DESCRIPTION OF THE TASK:
Exactly the lines from the one holding "Task: Click the Device security laptop icon" through the end of the material below must be printed, nothing more, and the pictures must be dropped.

*** DATA TO PROCESS Section Begins ***

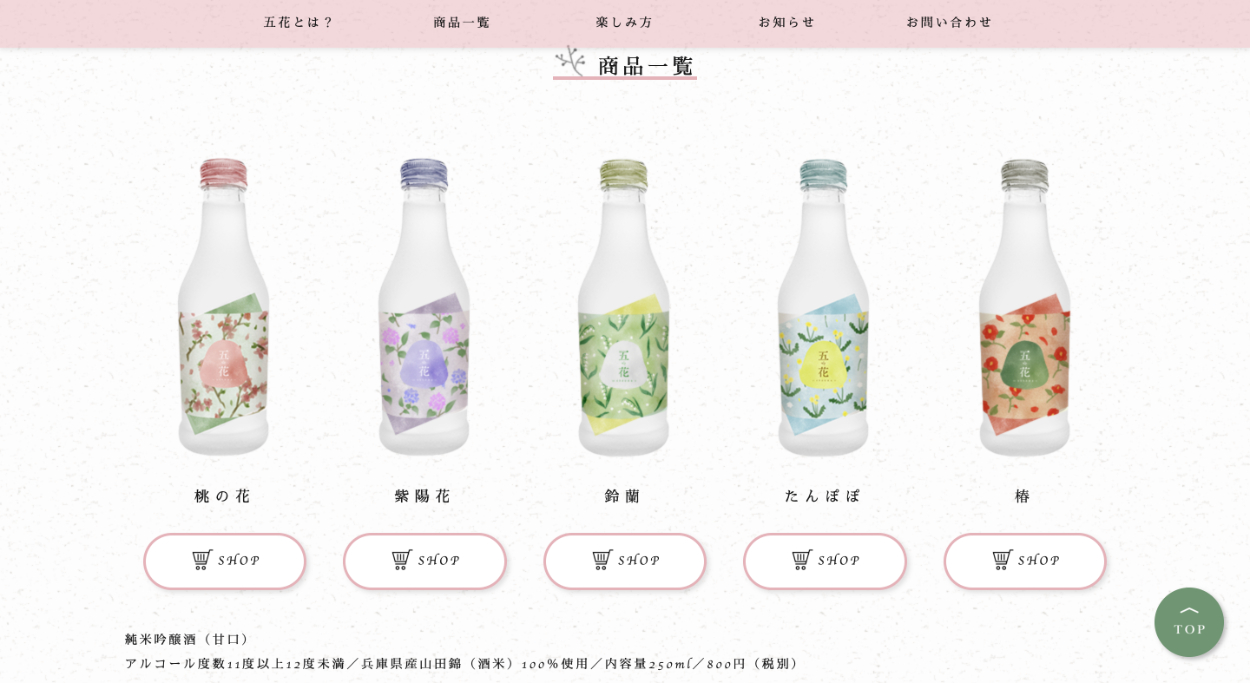Image resolution: width=1250 pixels, height=683 pixels.
Task: Click the cart icon under 鈴蘭
Action: pos(602,560)
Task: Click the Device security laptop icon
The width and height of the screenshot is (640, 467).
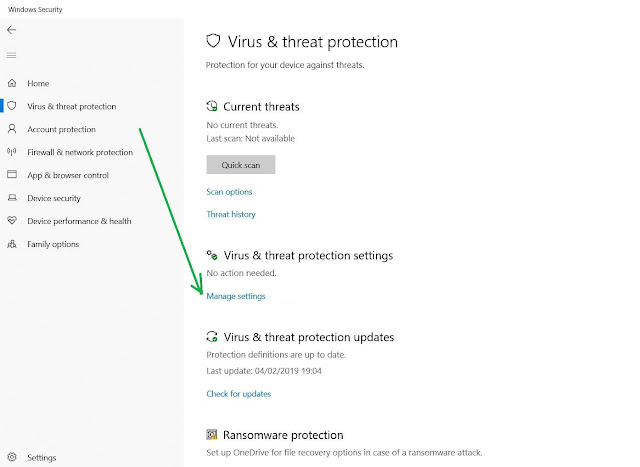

*** DATA TO PROCESS Section Ends ***

EXPECTED OUTPUT:
Task: Click the Device security laptop icon
The width and height of the screenshot is (640, 467).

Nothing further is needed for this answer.